IRS Tax Whistleblower Articles
Whistleblower Is Key to New York Tax Probe on Buyout Firms
By Reed Albergotti and Laura Saunders
New York state Attorney General Eric Schneiderman's probe of tax practices at private-equity firms is based on information from a whistleblower, according to a person familiar with the matter.
The information came from someone who approached Mr. Schneiderman's office between roughly nine months and a year ago, this person said. Under the state's False Claims Act, the attorney general can investigate alleged fraud against the state based on a whistleblower's allegations.
The ongoing probe is examining whether partners at private-equity firms changed management fees into investment income to delay and pay less taxes—or avoid taxes altogether. Some private-equity firms use so-called management-fee conversions, while other firms avoid them.
If Mr. Schneiderman files a lawsuit and wins, defendants could be liable for damages of as much as three times the taxes owed. It isn't clear when he will decide whether or not to proceed with a lawsuit.
At least two other whistleblower claims related to management-fee conversions have been filed with the Internal Revenue Service, which has the authority to pay whistleblowers up to 30% of proceeds collected in large cases. Such whistleblower cases usually take four to seven years to resolve.

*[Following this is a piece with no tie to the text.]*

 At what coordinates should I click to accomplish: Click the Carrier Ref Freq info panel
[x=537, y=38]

An IRS representative declined to comment, citing taxpayer privacy laws.
Gregory Lynam, a lawyer at the Ferraro Law Firm in Washington, said he filed one of the IRS whistleblower claims in 2008 on behalf of a whistleblower. Mr. Lynam declined to identify the person but said the case still is active.

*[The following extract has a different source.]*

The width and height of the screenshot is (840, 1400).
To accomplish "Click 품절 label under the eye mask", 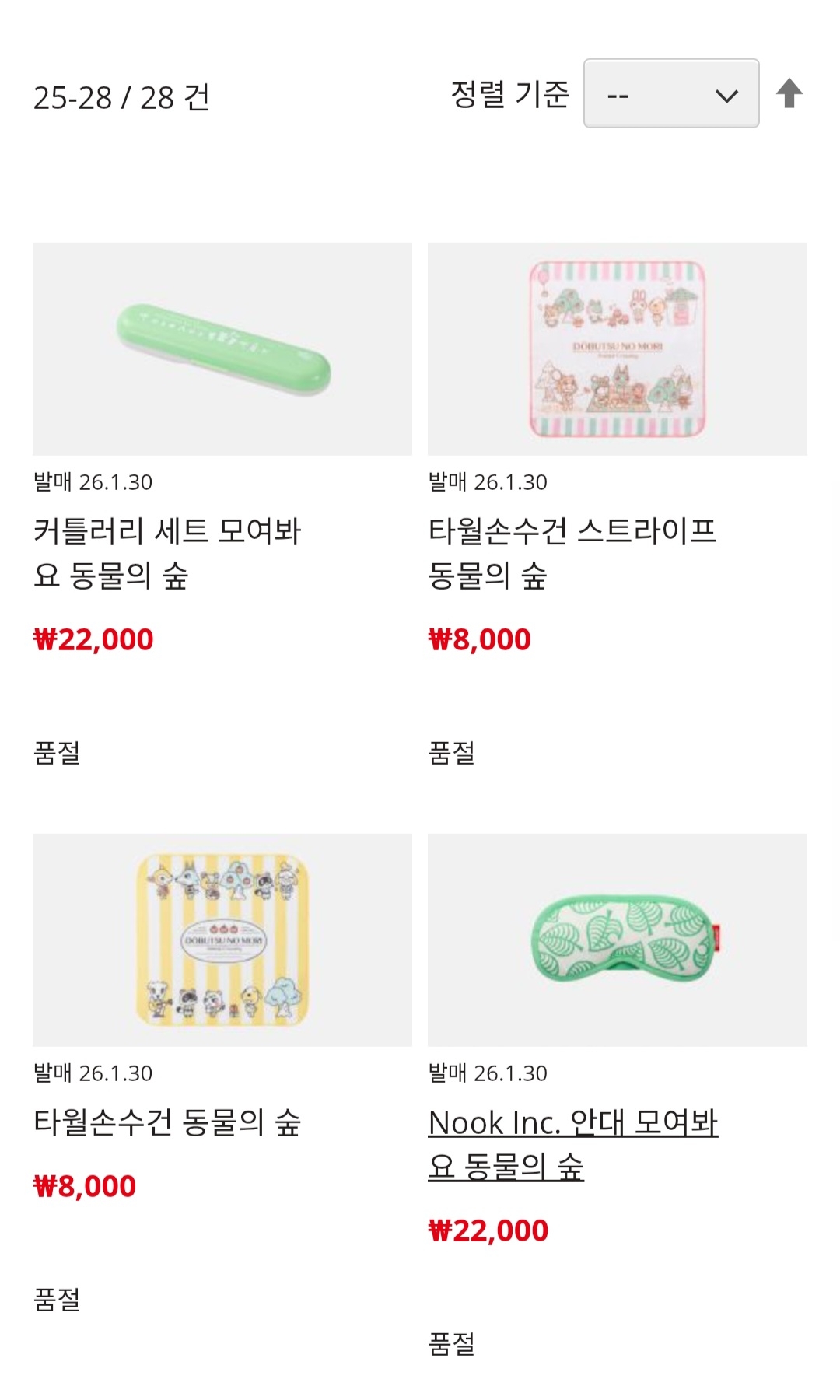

In New York, whistleblowers who pursue cases under state law can collect as much as 25% of the total damages. The False Claims Act was expanded in 2010 to include tax fraud against New York. Legislation that led to the change was written by Mr. Schneiderman when he was a state senator. His office sent subpoenas in July to 13 private-equity firms.
In a management-fee conversion, the managers of a private-equity fund typically waive all or part of a management fee, often 2% of the money being managed. In return, they get an investment in the fund.
The conversion amount plus returns on the fund eventually are taxable as long-term capital gains, with a maximum tax rate of 15%. The highest rate on management fees is 35%, and the taxes are owed when the fees are paid.
"The less the fees are at risk, the more it seems as though they are current income from labor that should be taxed at ordinary rates," said Bryan Skarlatos, a partner at law firm Kostelanetz & Fink LLP in New York.